Collateral warranties and no greater liability

Legal & General Assurance Society v Halliday Fraser Munro [27.08.25]

This article was co-authored by Emily Chetwood, Trainee Solicitor.

Typically, when signing a collateral warranty, it was often assumed that the party entering into the collateral warranty in favour of a beneficiary would have the same legal protections as were under the original contract. However, the recent decision in this landmark Scottish case confirms that this may not be the case.

This judgment is likely to be all the more significant to construction professionals whose professional indemnity policies often provide that collateral warranties are only insured if they do not create any greater liability than under the original underlying contract.

Before we summarise the case and consider impacts, here is a brief definition of a collateral warranty.

A collateral warranty in a construction project is a legal agreement where a party involved in delivering a project, like a contractor or consultant, grants contractual rights to a third party with an interest in the project, such as a funder, buyer, or tenant (a “beneficiary”). 

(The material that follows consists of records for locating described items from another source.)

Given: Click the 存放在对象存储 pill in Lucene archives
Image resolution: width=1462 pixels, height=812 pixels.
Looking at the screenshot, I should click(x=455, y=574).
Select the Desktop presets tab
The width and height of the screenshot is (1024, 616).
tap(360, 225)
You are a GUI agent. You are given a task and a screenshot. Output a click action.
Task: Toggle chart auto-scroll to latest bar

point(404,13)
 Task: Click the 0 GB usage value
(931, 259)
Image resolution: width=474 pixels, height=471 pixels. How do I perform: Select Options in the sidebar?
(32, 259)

This creates a direct contractual link between the warrantor and the beneficiary, allowing the beneficiary to sue the party that provides the collateral warranty for losses caused by a breach of their obligations under the original underlying contract. It provides recourse to third parties who would not otherwise have a direct contractual relationship with the contractor or consultant.

The facts

Union Plaza is an office building in Aberdeen which completed in 2008. The original owner was Stewart Milne Central Ltd (‘SMC’), and the architects were Halliday Fraser Munro (‘HFM’). SMC then sold it to Union Plaza Limited Partnership (‘UPLP’) who then sold it to Legal and General Assurance (Pensions Management) Ltd (‘L&G’) in 2013 (the second purchasers).

In January 2014, HFM granted a collateral warranty in the favour of L&G which became central to the proceedings brought against the architecture firm. The Dispute

L&G subsequently discovered multiple significant defects including the design of the protective paint, insulation problems and the inspection of said works. L&G issued proceedings against HFM in December 2018 alleging they breached their duty and obligations to exercise reasonable skill and care.

HFM argued that the five-year prescriptive period under the Prescription and Limitation (Scotland) Act 1973 meant that L&G were out of time to bring the claim. Typically, time begins to run at practical completion and parties have often treated collateral warranties as ancillary extensions of the original contract. However, the ruling reached by the Inner House on an appeal brought by HFM, departs significantly from this.

Court Ruling

The main issue highlighted was whether the collateral warranty had the same prescriptive period as that of the original contract.

The court ruled that the purpose of a collateral warranty is to give subsequent purchasers, such as L&G, a direct contract with the architect so that if problems did arise, they would have a means of redress. By entering into the collateral warranty, HFM was essentially making the promise that they had carried out their work to a proper standard. This was a breach of contract, no matter the timing of the collateral warranty.

The court also held that, in this case, the collateral warranty did not contain any wording to import the same time limits as the original contract. ‘No greater duty’ clauses were interpreted as being about the scope of obligation, not about the prescriptive period.

The Inner House held that the collateral warranty was in fact a standalone contract which established a time period starting from the date it was signed. Therefore, the claim was valid as it fell within the five-year time period.

Key takeaways

  • A collateral warranty can stand alone and doesn’t simply mirror the original contract.
  • Unless express wording is used, collateral warranties do not automatically incorporate the same defences as the initial contract.
  • In isolation, the “no greater duties clause” limits the scope of obligations but do not limit the duration of liability. No greater liabilities clauses (properly expressed as being in respect of all of quantum, scope, limitation and duration) however should do.
  • In the absence of wording to the contrary, the limitation period may run from the date the warranty is signed and not the practical completion date.
  • While this was not discussed , due to the wording of many Professional Indemnity policies, collateral warranties which do not contain “no greater liabilities/duties” clauses may not be covered by insurance.

Comment

Whilst governed by  Scots law, this ruling may be applied by the English courts.  We therefore recommend parties use clear wording to limit liability to the original underlying contract under a ‘no greater duties/liabilities’ clause.  Failing which, parties giving collateral warranties risk facing greater liability than under the original underlying contract.